Radiation for ER-PR-Her2+ women? Yes/No?

Sam - yes I had neoadjuvant TCHP, then surgery. Even though the surgeon got 'clean margins', there was no real questions about not having rads. I had 25 sessions (5 weeks - 40 gray). Luckily I didn't have to have a 'boost'. Since I has personal experience about 'rogue' mini-micro cells escaping even though there were "clean margins" and showing up later, I didn't argue. And I was 70 at the time, and I made sure to have the discussion about what's relevant to giving me the best quality of life.

Actually rads was the easiest of everything. It took more time changing my clothes than getting zapped. I drove myself and never had any problems - just increasing fatigue as time went on.

Then yes, I did have the balance of the year of Herceptin (17 rounds total) but did not continue the Perjeta. I had lost 60 lbs with the chemo and really didn't need to loose any weight to start with. Maybe TMI, but the Perjeta gave me fierce diarrhea.

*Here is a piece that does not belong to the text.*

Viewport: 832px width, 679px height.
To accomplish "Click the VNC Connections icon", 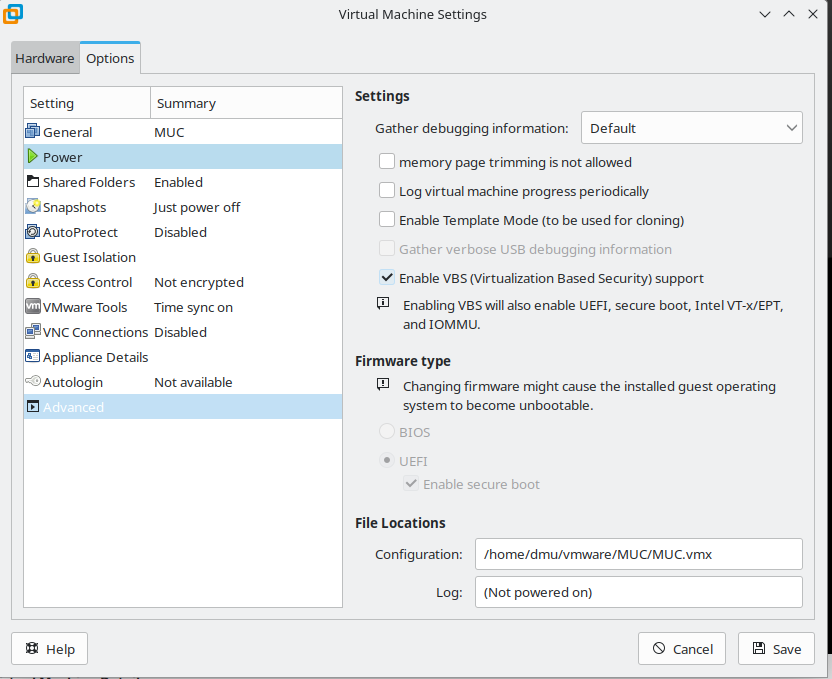I will 33,332.
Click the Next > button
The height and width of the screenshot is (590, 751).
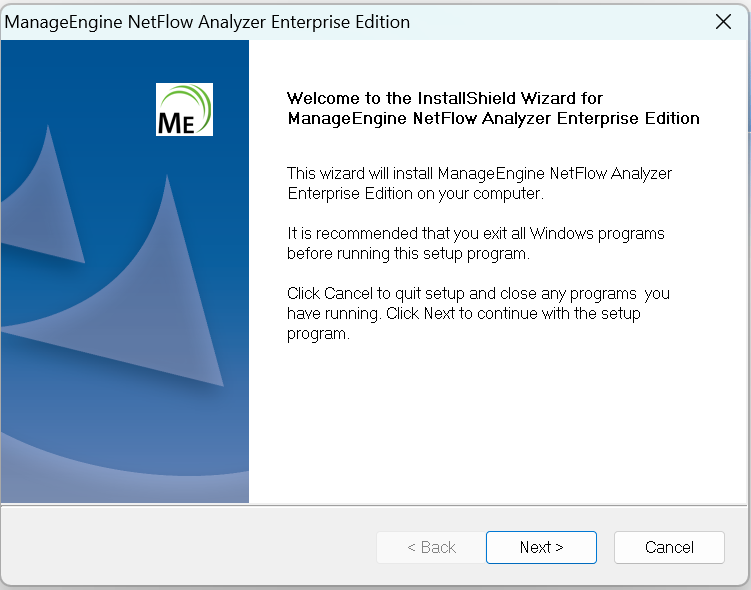[541, 547]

Good luck with your choices.

Sam,

It's pretty impressive that you ran a marathon with undiagnosed breast cancer; I had a friend tell me just yesterday over lunch that she was in the best shape of her life at the time of her diagnosis. What amazes me always is that few of us have any sense of the monster that has invaded our bodies--I surely didn't!

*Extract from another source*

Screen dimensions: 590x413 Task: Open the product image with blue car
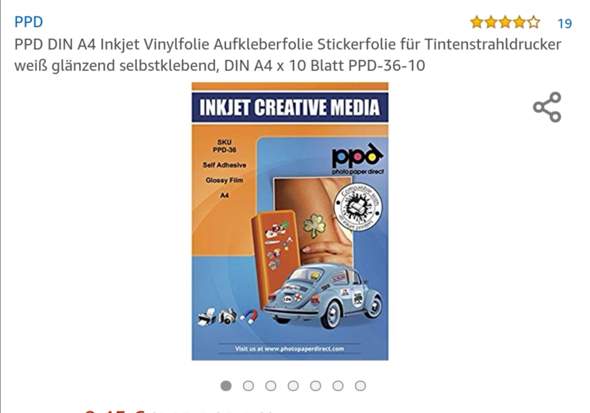(x=290, y=221)
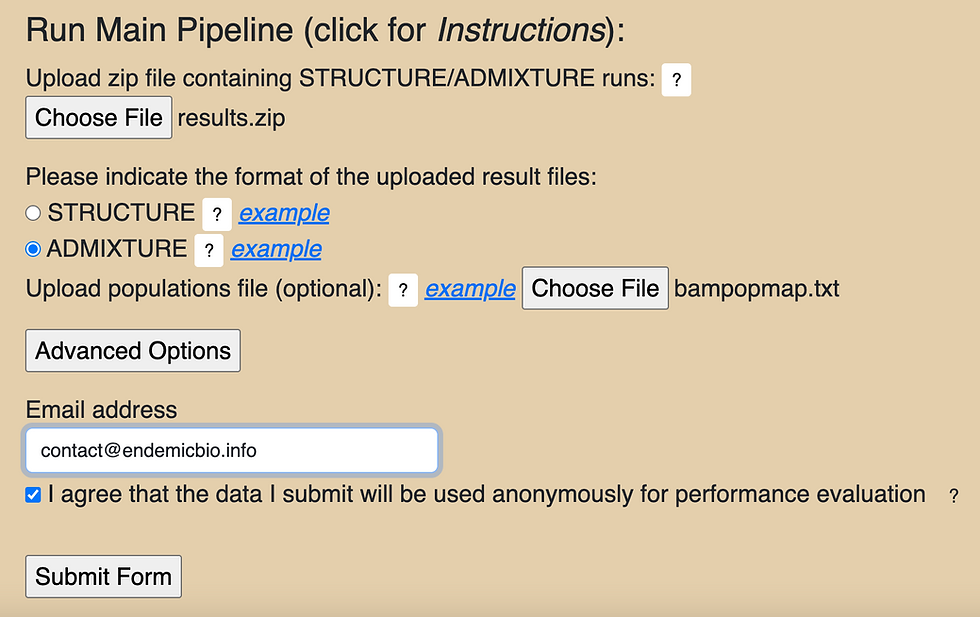Open the ADMIXTURE example link
The height and width of the screenshot is (617, 980).
click(x=276, y=249)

My tumor was behaving very aggressively right after diagnosis and an MRI showed that it had invaded the nipple two weeks after the 1.5 cm biopsy measurement. So in two weeks it had more than tripled in size, at least in one of the three dimensions measured. I had chosen BMX to avoid radiation but suddenly I qualified for Perjeta AND radiation! I had the best result possible, a complete response, as you did. I was bothered by the fact that even before I had surgery, I started my 7th cycle and it was Herceptin only, so I asked why, when my MO didn't know I'd had a pCR? When I inquired, as I remember, he pointed me to the Tryphaena Trial as the reason he did not continue Perjeta.

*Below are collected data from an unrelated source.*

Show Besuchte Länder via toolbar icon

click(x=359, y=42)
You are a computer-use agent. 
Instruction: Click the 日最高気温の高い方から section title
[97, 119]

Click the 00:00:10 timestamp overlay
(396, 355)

My MO felt that given the aggressiveness of the tumor (not unusual for HER2+), he "didn't want me to quit now." I believe that oncologists are really working to not over-treat in this day and time, but if there's some factor that is of great concern, they will be more aggressive. In your case, you are young and they want you to live a long time and in my case, the fact that it got to the nipple, it changed the game. Unlike our ER+ sisters, even though they suffer with estrogen suppression, they have more options than we do if our treatments do not succeed.

I had six weeks of radiation, with five boosts. Like MinusTwo (best username ever!), I found it to be the easiest part of my year's worth of treatment. Sure, I was lobster red (even the rad techs winced daily) because I'm very fair skinned, but it was not accompanied with the pain of a sunburn. I wanted to know I'd done all I could and all that was recommended.

Today I had my last Herceptin. One year ago, it was hard to imagine where I'd be and how I'd be feeling at this point (or in my darker moments, would I be alive?). Sure, I look like Dash from the Incredibles, but I'm very much alive and not wearing a wig! I can live with that, even if my hair is growing at a snail's pace. Next up: Nerlynx.

I thought if one have bmx and no nodes are involved, there is no need for rads

I didn't get radiation for my her2+ tumour 10 years ago. I really didn't want it because my family has a history of radiation being used recklessly back in the 50s and I grew up with a bit of a phobia of it. My breast was full of DCIS so I had to get a mastectomy, and so there was no question I would avoid radiation for my 1 cm node-negative cancer.

However.....I was just diagnosed with a recurrence, which is highly, highly unusual ten years out. My doctors are all shocked, which should be very comforting for folks to read because it shows they just never see it. So please bear that i mind for what I'm about to say next: My oncologist thinks the surgeon left behind a bit of tissue with DCIS in it. I have been hearing about preliminary research suggesting women with DCIS have better survival rates if they opt for lumpectomy and radiation versus just mastectomy, and I have been really regretting my decision back then. My current oncologist said radiation would have reduced my rate of recurrence by 20 percent. That's not a huge amount, and there's just no way of knowing whether radiation would have changed anything for me. But you might want to talk this over with your doctors. I will be getting radiation this time (and my prognosis is excellent, btw! Mine is just one (very unlucky) experience and one opinion, but I hope it can help in some way.

SamRans- did you opted for rads or not? I went with my docs suggestions and I am. It doing rads but some posts here make me worried that skipping rads increase recurrence even though I did bmx and no lymph nodes were involved. I hope we all do the right thing.

I had a mastectomy and both my MO and RO agreed that radiation would reduce my chances of recurrence. Also because I was only 35 at diagnosis we all agreed that it was best to just "throw the book at it". It's possible I was over treated but I didn't have any nasty or long lasting side effects from the rads and my mind is at ease knowing that I did absolutely everything I could to treat it.